━━━ INPUT DATA ━━━
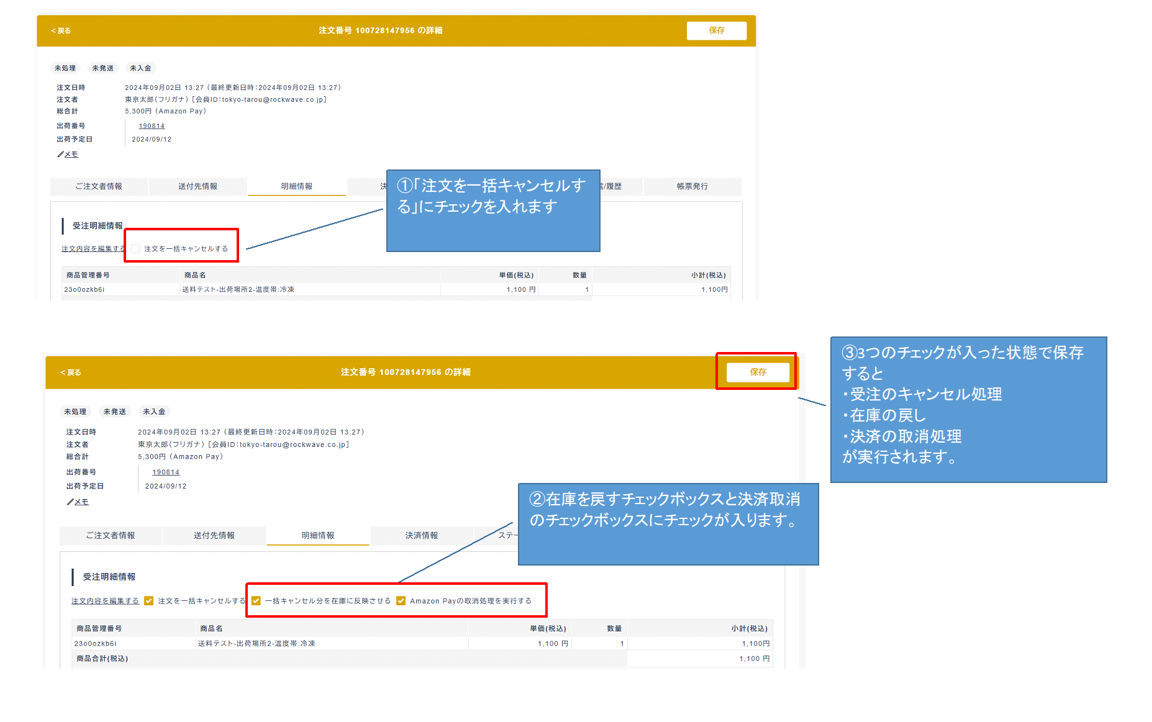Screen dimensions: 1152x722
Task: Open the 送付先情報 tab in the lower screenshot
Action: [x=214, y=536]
━━━
━━━ INPUT DATA ━━━
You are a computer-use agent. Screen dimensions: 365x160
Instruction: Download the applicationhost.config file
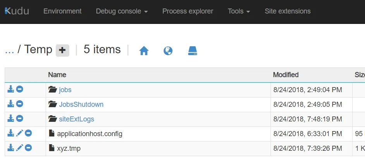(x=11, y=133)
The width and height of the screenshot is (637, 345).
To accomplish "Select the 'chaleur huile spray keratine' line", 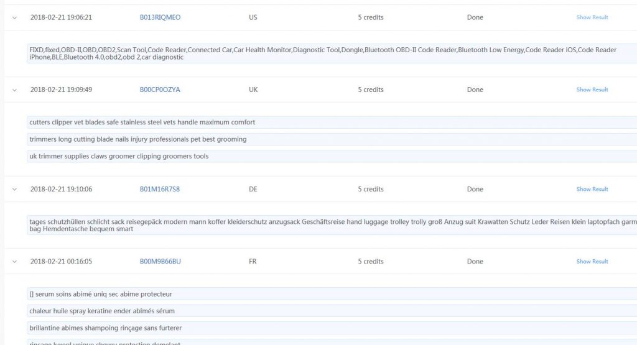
━━━
━━━ INPUT DATA ━━━
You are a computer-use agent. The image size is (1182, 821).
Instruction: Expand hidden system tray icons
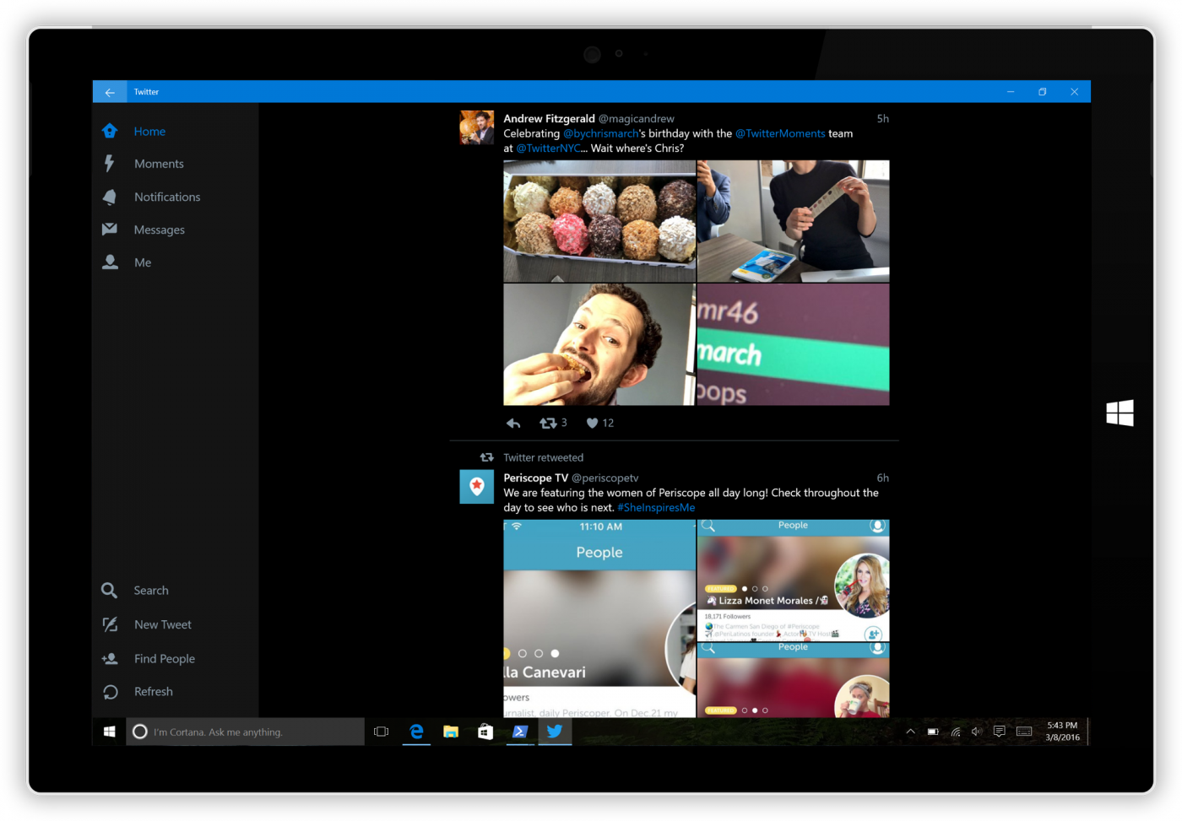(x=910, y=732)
━━━
● TRY IT: Make an exact copy of the lines above, beginning with the line with "You are a computer-use agent. Screen" and ending with the line with "the 'chaleur huile", and keep the pictures out of it.

● ANSWER SPACE:
You are a computer-use agent. Screen dimensions: 365x160
Instruction: Download the applicationhost.config file
(x=11, y=133)
The width and height of the screenshot is (637, 345).
To accomplish "Select the 'chaleur huile spray keratine' line", 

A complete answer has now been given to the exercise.